On Powerful Ways to Generate: Autoregression, Diffusion, and Beyond
Chenxiao Yang, Cai Zhou, David Wipf, Zhiyuan Li
TL;DR
This work formalizes and contrasts three generation paradigms—autoregressive models (ARM), masked diffusion models (MDM), and a proposed any-process diffusion model (AP-MDM). It proves that MDM achieves universal computation with sufficiently large context and parallel decoding but, under practical resource constraints, does not surpass ARM for hard tasks; it then introduces AP-MDM with edit operations (unmask, remask, insert, delete) enabling self-correction and structural editing.
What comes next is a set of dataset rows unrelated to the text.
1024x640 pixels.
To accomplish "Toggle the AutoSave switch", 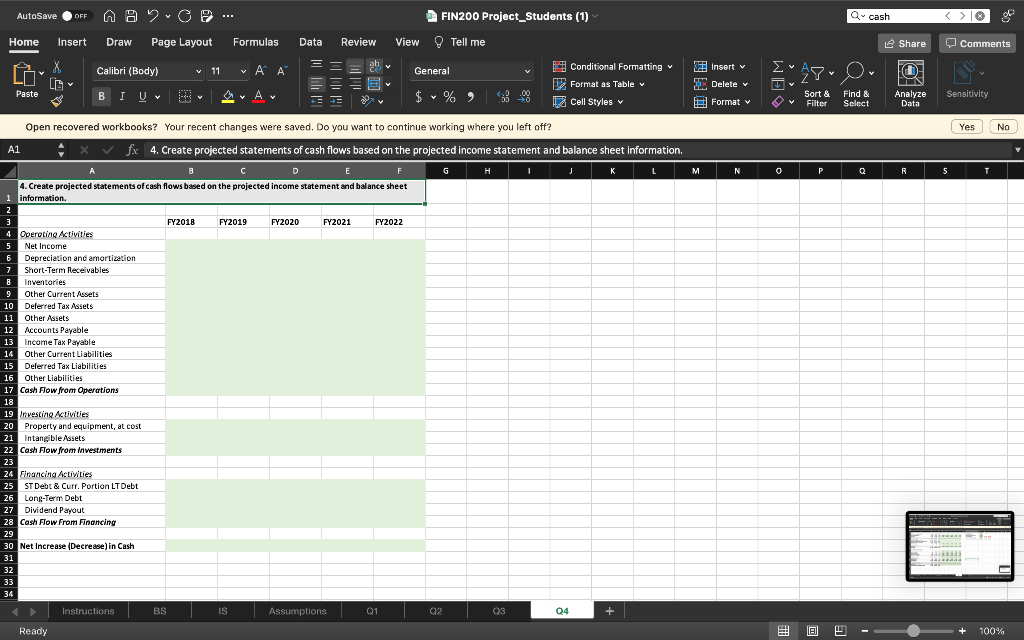I will (73, 16).
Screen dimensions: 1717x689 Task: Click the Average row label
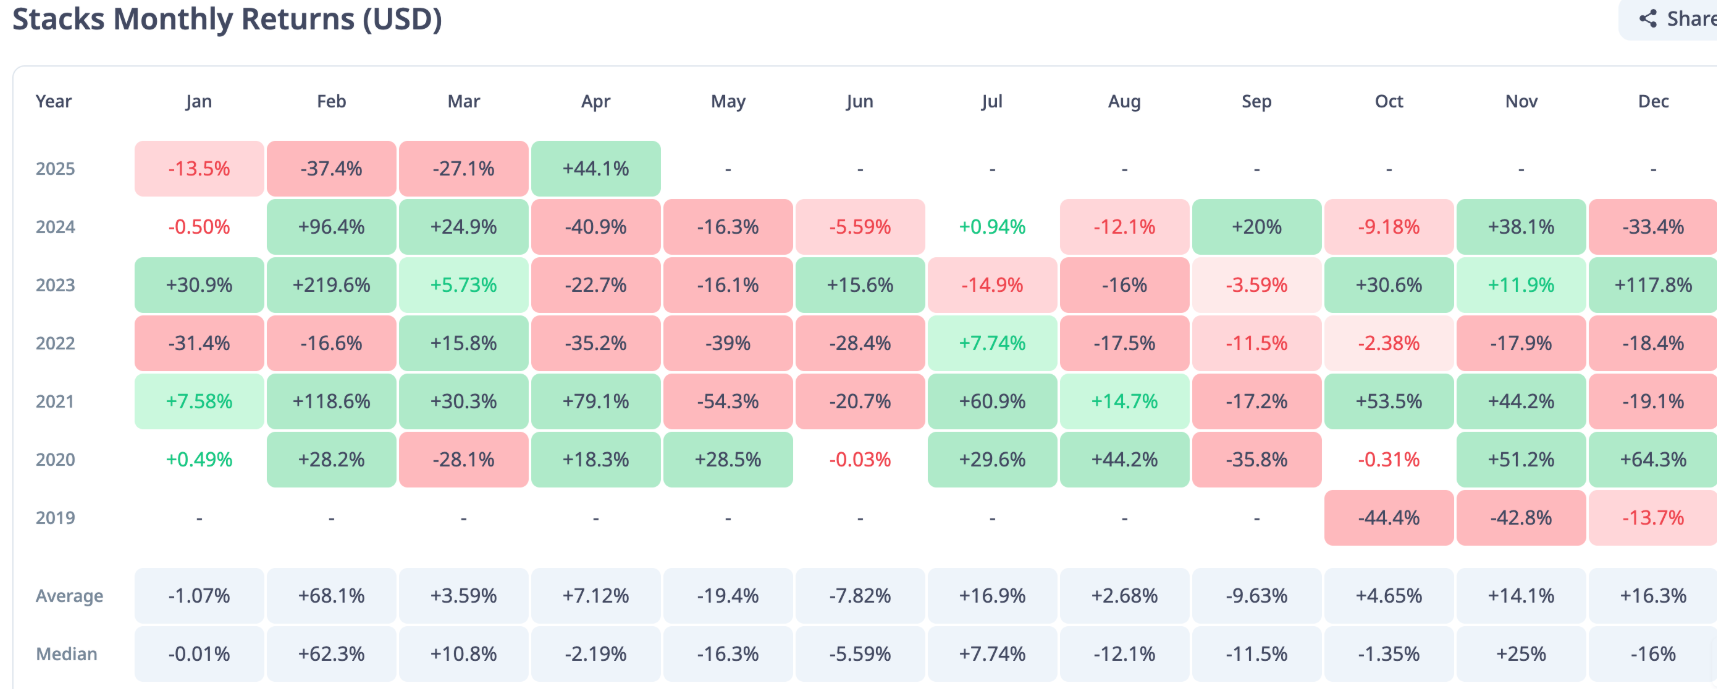point(70,596)
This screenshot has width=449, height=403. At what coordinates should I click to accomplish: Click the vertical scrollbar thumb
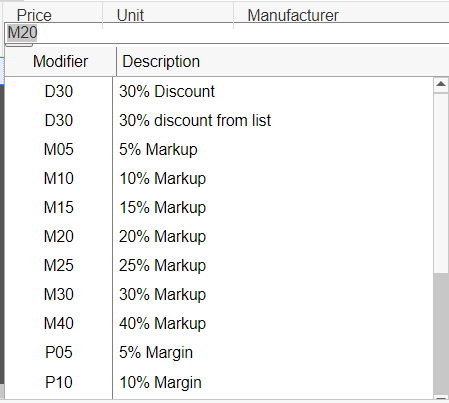441,334

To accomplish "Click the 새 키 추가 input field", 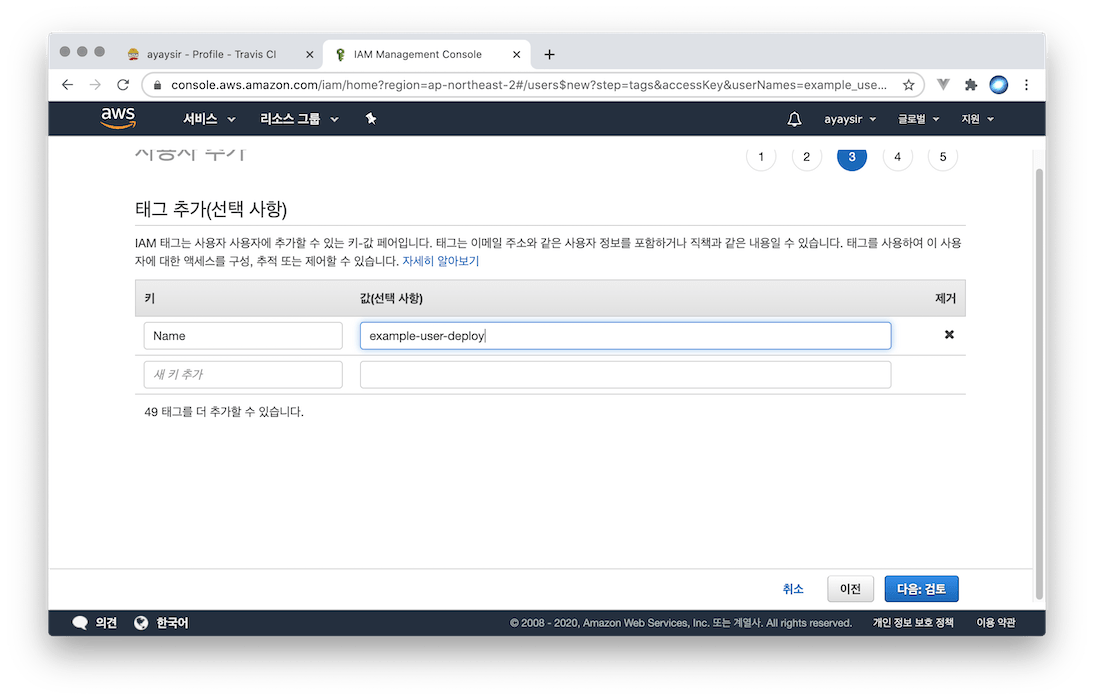I will point(243,375).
The authors show AP-MDM can solve substantially harder problems (e.g., NP-hard and certain PSPACE tasks) with test-time scaling, and demonstrate examples in Sudoku, coding, biology, and graph editing, while also proving fundamental limitations on simulating AP-MDM with constant-depth ARM. The results suggest concrete design directions for future LLMs: adopt any-process style generation to handle non-sequential, structure-rich domains and to improve learning efficiency and OOD generalization across tasks like coding and scientific reasoning.
Abstract
Diffusion language models have recently emerged as a competitive alternative to autoregressive language models. Beyond next-token generation, they are more efficient and flexible by enabling parallel and any-order token generation. However, despite empirical successes, their computational power and fundamental limitations remain poorly understood. In this paper, we formally study whether non-autoregressive generation in Masked Diffusion Models (MDM) enables solving problems beyond the reach of Auto-Regressive Models (ARM). Our results show that MDM with sufficiently large context length is computationally universal with decoding steps matching the optimal parallel time complexity in PRAM. However, when controlling for other factors, MDM's flexibility to generate in any-order does not expand what ARM can already solve. To address this, we propose a new form of generation called any-process generation, which extends MDM with capabilities to remask, insert and delete tokens, allowing self-correction, length-variable editing, and adaptive parallelism. Theoretically and empirically, we demonstrate these capabilities enable scalability to significantly harder reasoning problems that are otherwise intractable for ARM and vanilla MDM. Additionally, they prove essential for generation tasks where objects naturally evolve through non-sequential processes, crucial for extending current LLMs beyond natural language to domains such as coding and science.